_WHAT YOU HAVE TO DO_.
From the line with "Image resolution: width=360, height=780." through the final line of the entries below, write out each line exactly and nothing else.

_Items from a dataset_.
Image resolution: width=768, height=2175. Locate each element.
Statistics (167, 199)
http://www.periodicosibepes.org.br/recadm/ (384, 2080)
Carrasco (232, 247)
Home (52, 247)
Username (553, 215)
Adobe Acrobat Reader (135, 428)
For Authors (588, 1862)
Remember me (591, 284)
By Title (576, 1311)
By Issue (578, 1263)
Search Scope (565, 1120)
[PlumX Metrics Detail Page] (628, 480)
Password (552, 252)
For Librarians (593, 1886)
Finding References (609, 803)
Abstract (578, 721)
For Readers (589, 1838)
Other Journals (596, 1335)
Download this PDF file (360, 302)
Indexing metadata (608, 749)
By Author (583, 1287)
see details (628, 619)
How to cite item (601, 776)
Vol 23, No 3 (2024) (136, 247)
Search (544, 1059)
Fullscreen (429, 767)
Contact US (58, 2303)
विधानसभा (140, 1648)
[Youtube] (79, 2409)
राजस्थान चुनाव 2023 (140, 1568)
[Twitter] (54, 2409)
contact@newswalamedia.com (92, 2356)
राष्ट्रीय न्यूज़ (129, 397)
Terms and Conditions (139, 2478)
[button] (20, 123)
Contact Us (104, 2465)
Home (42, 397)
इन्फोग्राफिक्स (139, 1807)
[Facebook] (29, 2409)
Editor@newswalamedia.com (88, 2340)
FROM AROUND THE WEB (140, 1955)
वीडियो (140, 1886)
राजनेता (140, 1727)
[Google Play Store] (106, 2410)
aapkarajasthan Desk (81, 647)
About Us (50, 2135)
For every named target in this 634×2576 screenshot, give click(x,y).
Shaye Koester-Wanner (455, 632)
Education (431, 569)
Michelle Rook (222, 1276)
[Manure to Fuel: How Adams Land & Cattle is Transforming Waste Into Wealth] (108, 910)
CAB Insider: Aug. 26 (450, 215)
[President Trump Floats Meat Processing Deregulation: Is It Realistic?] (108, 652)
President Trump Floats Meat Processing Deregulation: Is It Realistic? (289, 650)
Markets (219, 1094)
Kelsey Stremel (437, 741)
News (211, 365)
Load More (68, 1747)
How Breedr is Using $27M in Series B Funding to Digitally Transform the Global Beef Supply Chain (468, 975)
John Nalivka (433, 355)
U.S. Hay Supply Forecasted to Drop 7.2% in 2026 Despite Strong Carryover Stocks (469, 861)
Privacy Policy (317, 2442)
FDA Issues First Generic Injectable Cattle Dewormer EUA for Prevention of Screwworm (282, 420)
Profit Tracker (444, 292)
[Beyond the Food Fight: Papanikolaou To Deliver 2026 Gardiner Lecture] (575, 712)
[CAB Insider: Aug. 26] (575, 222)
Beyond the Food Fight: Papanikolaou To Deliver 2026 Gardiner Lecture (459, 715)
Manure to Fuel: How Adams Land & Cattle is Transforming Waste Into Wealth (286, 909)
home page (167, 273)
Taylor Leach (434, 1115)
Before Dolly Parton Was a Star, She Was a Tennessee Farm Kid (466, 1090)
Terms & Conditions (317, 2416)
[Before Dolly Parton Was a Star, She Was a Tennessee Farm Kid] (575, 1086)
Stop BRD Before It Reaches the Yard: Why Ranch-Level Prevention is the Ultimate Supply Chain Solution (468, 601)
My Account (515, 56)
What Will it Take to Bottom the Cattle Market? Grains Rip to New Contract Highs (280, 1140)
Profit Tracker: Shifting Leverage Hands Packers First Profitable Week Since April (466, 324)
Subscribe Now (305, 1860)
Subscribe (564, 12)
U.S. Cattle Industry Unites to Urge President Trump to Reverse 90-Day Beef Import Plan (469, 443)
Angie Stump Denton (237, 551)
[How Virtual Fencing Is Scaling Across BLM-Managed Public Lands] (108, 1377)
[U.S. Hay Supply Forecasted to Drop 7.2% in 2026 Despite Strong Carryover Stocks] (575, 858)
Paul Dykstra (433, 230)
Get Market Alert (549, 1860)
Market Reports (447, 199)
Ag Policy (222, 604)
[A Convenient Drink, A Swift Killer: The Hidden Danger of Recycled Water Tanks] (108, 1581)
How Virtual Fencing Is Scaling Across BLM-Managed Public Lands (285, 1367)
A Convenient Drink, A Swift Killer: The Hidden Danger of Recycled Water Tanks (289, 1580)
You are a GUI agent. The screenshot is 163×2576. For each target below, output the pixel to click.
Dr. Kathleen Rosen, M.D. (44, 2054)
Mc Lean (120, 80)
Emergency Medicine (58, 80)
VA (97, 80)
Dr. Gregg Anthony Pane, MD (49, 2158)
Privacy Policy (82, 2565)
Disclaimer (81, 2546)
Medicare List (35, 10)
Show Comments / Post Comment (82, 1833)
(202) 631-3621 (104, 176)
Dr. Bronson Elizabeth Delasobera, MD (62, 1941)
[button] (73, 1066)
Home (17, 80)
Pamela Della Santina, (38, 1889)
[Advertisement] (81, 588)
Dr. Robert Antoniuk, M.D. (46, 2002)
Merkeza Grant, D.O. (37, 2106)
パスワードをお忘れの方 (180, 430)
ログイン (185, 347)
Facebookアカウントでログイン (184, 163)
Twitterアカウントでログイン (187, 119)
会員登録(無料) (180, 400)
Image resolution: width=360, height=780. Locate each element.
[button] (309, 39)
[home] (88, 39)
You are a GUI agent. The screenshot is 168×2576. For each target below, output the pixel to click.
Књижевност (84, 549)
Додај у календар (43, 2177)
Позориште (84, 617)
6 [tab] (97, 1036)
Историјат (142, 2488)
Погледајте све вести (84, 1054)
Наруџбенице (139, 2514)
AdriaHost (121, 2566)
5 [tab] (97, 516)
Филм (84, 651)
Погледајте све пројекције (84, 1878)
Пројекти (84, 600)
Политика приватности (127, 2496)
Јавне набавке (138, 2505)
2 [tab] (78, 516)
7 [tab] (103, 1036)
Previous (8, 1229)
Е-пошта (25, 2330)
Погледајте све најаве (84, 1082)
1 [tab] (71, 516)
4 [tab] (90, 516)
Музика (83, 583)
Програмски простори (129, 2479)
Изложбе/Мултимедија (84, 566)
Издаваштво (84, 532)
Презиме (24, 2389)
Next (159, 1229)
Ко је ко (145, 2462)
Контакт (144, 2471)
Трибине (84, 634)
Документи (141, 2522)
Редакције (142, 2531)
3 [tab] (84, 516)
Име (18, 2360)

_EXERCISE OUTPUT_.
Image resolution: width=360, height=780. Locate each element.
[button] (309, 39)
[home] (88, 39)
You are a GUI agent. The screenshot is 168×2576. For each target below, output the pixel to click.
Књижевност (84, 549)
Додај у календар (43, 2177)
Позориште (84, 617)
6 [tab] (97, 1036)
Историјат (142, 2488)
Погледајте све вести (84, 1054)
Наруџбенице (139, 2514)
AdriaHost (121, 2566)
5 [tab] (97, 516)
Филм (84, 651)
Погледајте све пројекције (84, 1878)
Пројекти (84, 600)
Политика приватности (127, 2496)
Јавне набавке (138, 2505)
2 [tab] (78, 516)
7 [tab] (103, 1036)
Previous (8, 1229)
Е-пошта (25, 2330)
Погледајте све најаве (84, 1082)
1 [tab] (71, 516)
4 [tab] (90, 516)
Музика (83, 583)
Програмски простори (129, 2479)
Изложбе/Мултимедија (84, 566)
Издаваштво (84, 532)
Презиме (24, 2389)
Next (159, 1229)
Ко је ко (145, 2462)
Контакт (144, 2471)
Трибине (84, 634)
Документи (141, 2522)
Редакције (142, 2531)
3 [tab] (84, 516)
Име (18, 2360)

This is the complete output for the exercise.